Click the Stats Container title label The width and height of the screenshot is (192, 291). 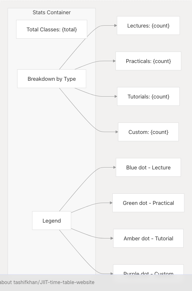point(51,13)
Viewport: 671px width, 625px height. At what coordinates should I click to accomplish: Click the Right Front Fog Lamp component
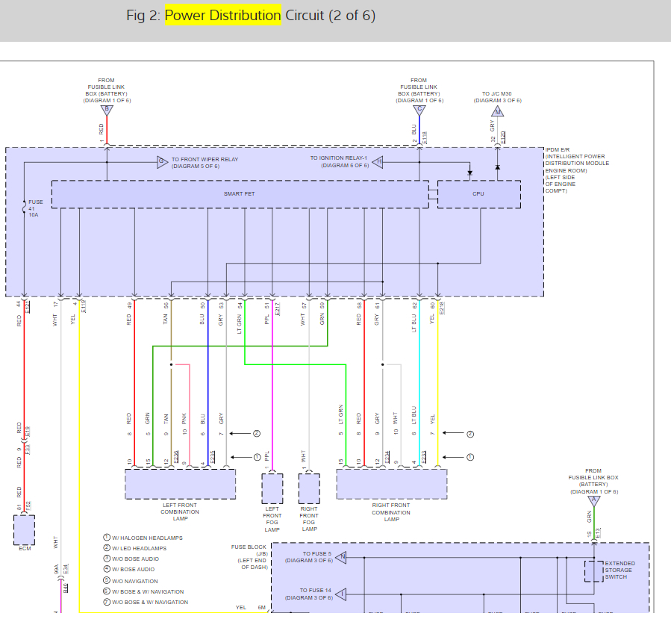point(309,488)
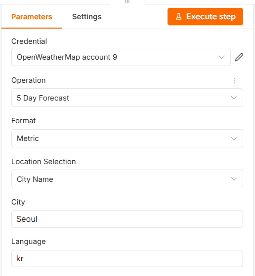Focus the Language field containing kr
255x276 pixels.
click(x=127, y=259)
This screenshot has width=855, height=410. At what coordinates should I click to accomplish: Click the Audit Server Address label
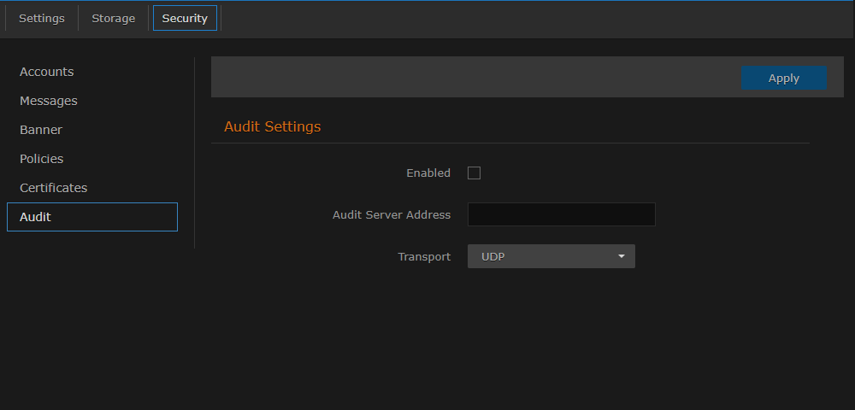click(391, 214)
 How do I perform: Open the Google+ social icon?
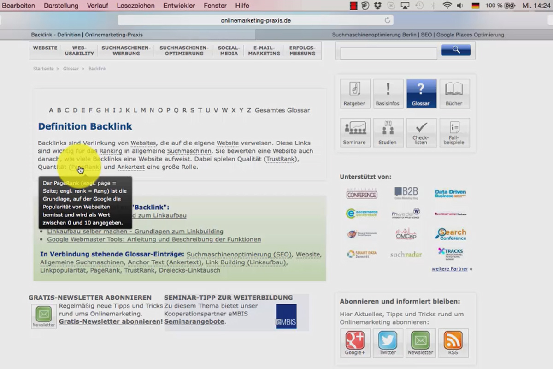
□ □ □ □
Directions for this task ▸ Make an exact copy of the lines from the one holding "This screenshot has" through the end of the material, both ends included, and keep the pictures out of it.

Output for this exercise ▸
This screenshot has width=855, height=410. At what coordinates should I click to accomplish: Click the Audit Server Address label
click(391, 214)
 How do I perform: Open the Google+ social icon?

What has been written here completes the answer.